[START OF Items]
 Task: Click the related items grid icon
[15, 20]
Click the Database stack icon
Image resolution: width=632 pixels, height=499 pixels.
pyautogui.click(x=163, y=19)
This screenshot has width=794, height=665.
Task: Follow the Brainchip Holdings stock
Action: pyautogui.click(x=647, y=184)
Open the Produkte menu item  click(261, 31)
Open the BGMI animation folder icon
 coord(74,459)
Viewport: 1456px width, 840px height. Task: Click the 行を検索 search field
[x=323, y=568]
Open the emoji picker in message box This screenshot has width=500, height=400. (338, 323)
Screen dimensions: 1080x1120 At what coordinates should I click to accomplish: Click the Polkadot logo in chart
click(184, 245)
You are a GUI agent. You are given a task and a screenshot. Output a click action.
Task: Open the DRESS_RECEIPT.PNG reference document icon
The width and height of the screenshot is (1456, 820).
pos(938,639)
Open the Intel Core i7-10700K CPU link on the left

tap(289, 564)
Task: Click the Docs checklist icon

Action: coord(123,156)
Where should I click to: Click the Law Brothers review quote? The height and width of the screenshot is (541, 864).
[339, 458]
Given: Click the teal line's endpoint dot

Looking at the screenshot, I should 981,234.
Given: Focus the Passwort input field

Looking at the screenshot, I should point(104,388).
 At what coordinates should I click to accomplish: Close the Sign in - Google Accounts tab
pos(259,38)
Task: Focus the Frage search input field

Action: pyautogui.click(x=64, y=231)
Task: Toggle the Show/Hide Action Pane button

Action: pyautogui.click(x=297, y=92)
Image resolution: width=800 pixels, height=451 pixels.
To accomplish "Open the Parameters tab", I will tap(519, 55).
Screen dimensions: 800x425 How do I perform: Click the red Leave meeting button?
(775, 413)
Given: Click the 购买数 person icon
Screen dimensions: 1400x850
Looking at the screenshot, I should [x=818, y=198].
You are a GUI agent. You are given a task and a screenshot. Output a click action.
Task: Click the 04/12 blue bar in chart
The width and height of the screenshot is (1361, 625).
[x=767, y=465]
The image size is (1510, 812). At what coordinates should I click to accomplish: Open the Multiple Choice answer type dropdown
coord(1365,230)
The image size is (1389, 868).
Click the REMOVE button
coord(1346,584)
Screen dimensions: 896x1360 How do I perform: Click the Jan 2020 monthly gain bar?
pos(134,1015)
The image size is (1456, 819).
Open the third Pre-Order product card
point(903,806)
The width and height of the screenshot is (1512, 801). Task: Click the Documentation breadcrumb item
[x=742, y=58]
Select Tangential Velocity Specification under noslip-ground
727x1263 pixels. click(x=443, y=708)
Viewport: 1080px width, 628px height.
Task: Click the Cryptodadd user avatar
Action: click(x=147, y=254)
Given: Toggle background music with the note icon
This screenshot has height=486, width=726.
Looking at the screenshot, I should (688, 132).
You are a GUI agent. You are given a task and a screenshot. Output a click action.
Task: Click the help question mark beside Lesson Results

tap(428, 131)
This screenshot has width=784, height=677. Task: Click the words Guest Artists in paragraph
[END OF Items]
What to do:
Rewrite the part of the entries that opens with the line containing "Given: Toggle background" and closes with the final line of the entries, replacing "note icon" with "speaker icon" and leaving everything else unchanged. Give only those lines.

Exercise result:
Given: Toggle background music with the speaker icon
This screenshot has height=486, width=726.
Looking at the screenshot, I should (688, 132).
You are a GUI agent. You are given a task and a screenshot. Output a click action.
Task: Click the help question mark beside Lesson Results

tap(428, 131)
This screenshot has width=784, height=677. Task: Click the words Guest Artists in paragraph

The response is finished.